Providers also need to include time-frames and approaches for monitoring their residents' pain levels. "How often are you checking on your residents to assess their pain? Once a week? Once a day? Every shift? Every time you give a med?" Smucker asked. "I recently took over the care of a patient with uncontrolled pain and I asked the facility staff to tell me what they knew about this patient's pain levels over the past two weeks. And I got a long silence . . . now if the state surveyors had walked in that day and talked to the DON and found out there were no pain ratings available, this facility would have been in trouble," he warned.

Are medication-related side effects being managed?

Potential adverse side-effects of pain medications, especially opioids, can include constipation, nausea, sweating, confusion, falls, urinary retention, delirium and confusion, notes Winn. State surveyors are going to be looking to see that a facility has anticipated adverse consequences related to analgesics and tried to reduce or prevent them.

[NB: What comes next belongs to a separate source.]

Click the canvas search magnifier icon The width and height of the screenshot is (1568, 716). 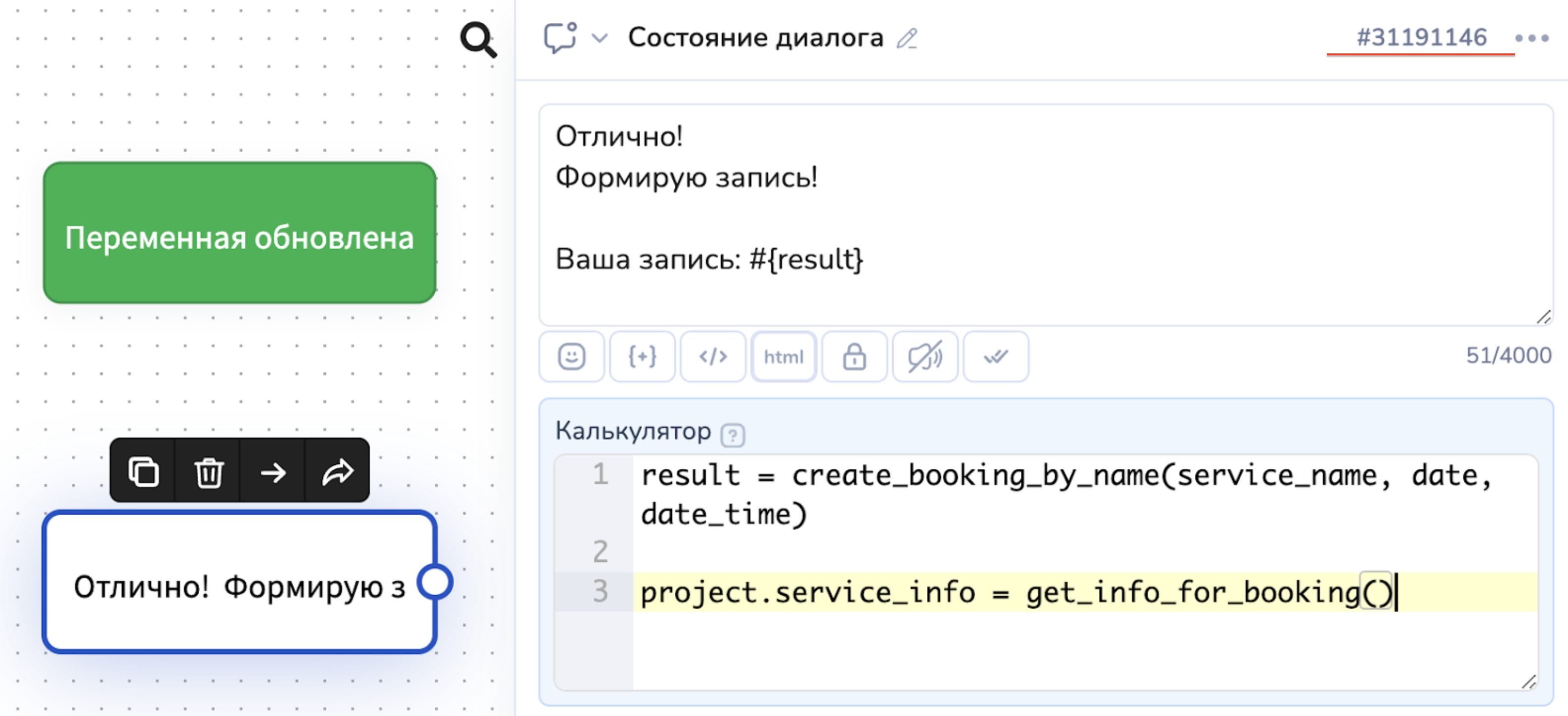[478, 40]
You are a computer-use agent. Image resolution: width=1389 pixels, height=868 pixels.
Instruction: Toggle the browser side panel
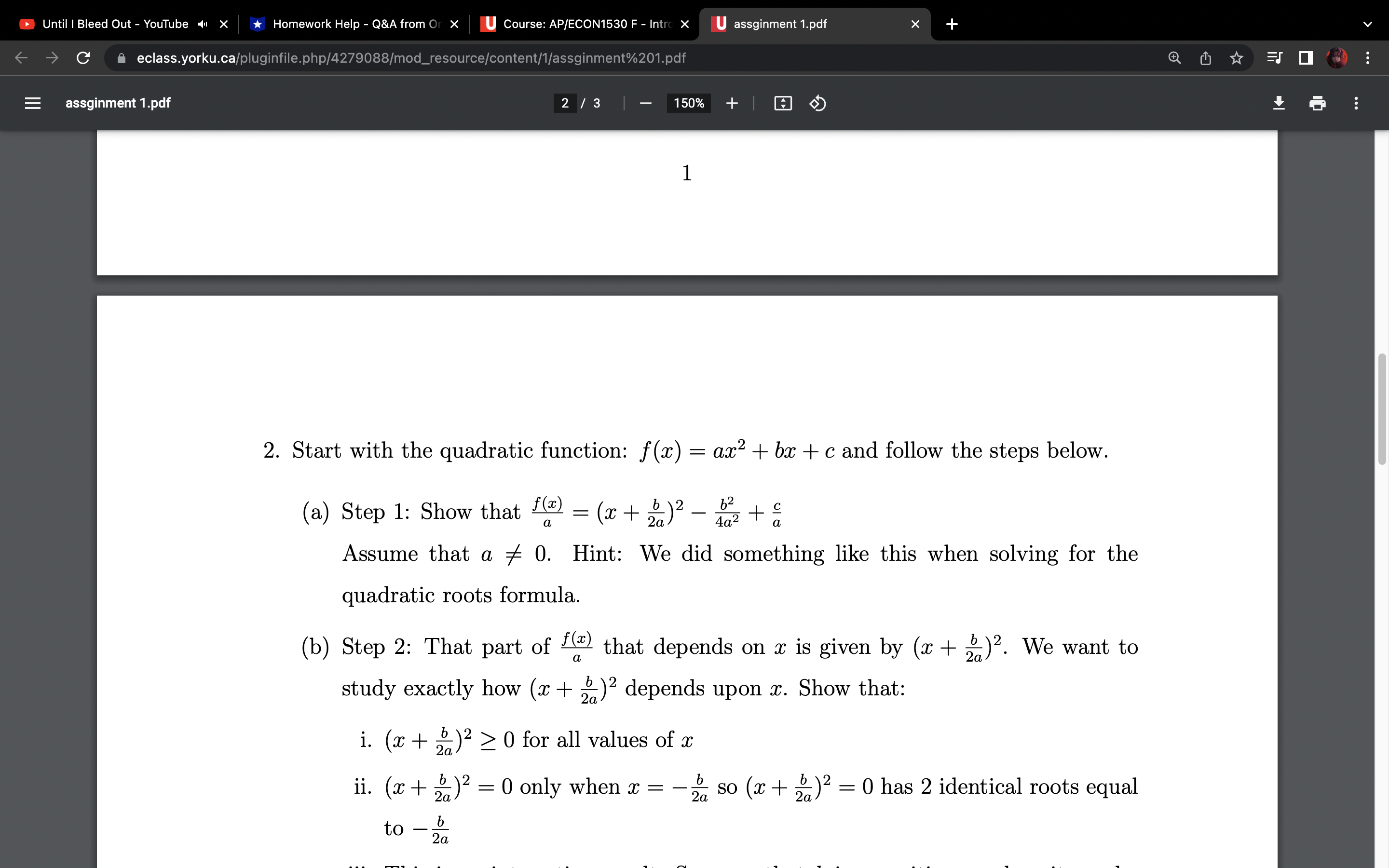click(1305, 57)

In particular, constipation is a frequent side-effect suffered by patients on opioid pain medications and providers need to be proactive about managing this. Whenever an opioid order is written, a bowel regimen should also be written, says Smucker. "Staff should always be asking patients who are being administered an opioid about constipation. When they ask them about their pain, they should also ask them about their bowels."

Residents on opioids should be put on a toileting schedule and offered the toilet after meals. "Try to make sure that they are going every 2-3 days and make sure it's being documented," Smucker recommends. He says the most effective management of opioid-induced constipation is a combination of senna and sorbitol, lactulose or PEG. In contrast, he maintains, stool softeners and metoclopramide typically are of only limited benefit in managing opioid-induced constipation.

Providers also need to put in place a respiratory-depression monitoring plan for their residents on opioids, Smucker notes. "In humans, opioids cause respirations to slow and become irregular, and then in escalating doses leading to cypercapria and hypoxia." Staff should be told to notify a physician whenever the respiration rate of a patient on opioids falls below 8, plus the patient cannot be aroused to his/her usual level of consciousness and has a pulse ox of less than 92 percent.

It's important for providers to establish baselines on these measures prior to administering opioids. "I say, let's make sure we have the respiratory rate, pulse ox, and agreement on what this resident's level of consciousness is now. Let's do their baseline and then set notification parameters," Smucker says.

If staff thinks a resident is having respiratory depression, the first thing to do is see if you can arouse them. "Sedation always precedes respiratory depression and if you can't get them to come around, then take their vitals. If they are unarousable and hypoxic, you should call the doctor," Smucker advises.

Are your residents receiving unnecessary medications?

Providers are also required to monitor their residents' medications to make sure that they are free of unnecessary medications or risk being cited for noncompliance with tag F329. According to the SOM, an unnecessary medicine is an excessive dose or one without adequate monitoring, notes Smucker. "So it might be the right dose, but if you're not monitoring it, or if you're giving it in a dose that's inappropriate, that's considered an unnecessary drug," he warns.

Winn notes that nonpharmacological treatments such as RICE (rest, ice, compression, elevation), occupational and physical therapy, TENS, and massage, may also be helpful in alleviating the doses of medications used.

Residents and their families may also request the use of complementary and alternative medicine for pain such as therapeutic tough, acupuncture, herbal supplements, and aromatherapy. "You certainly don't want to be treating side-effects of medications with other medications that may also have side-effects themselves," Winn warns.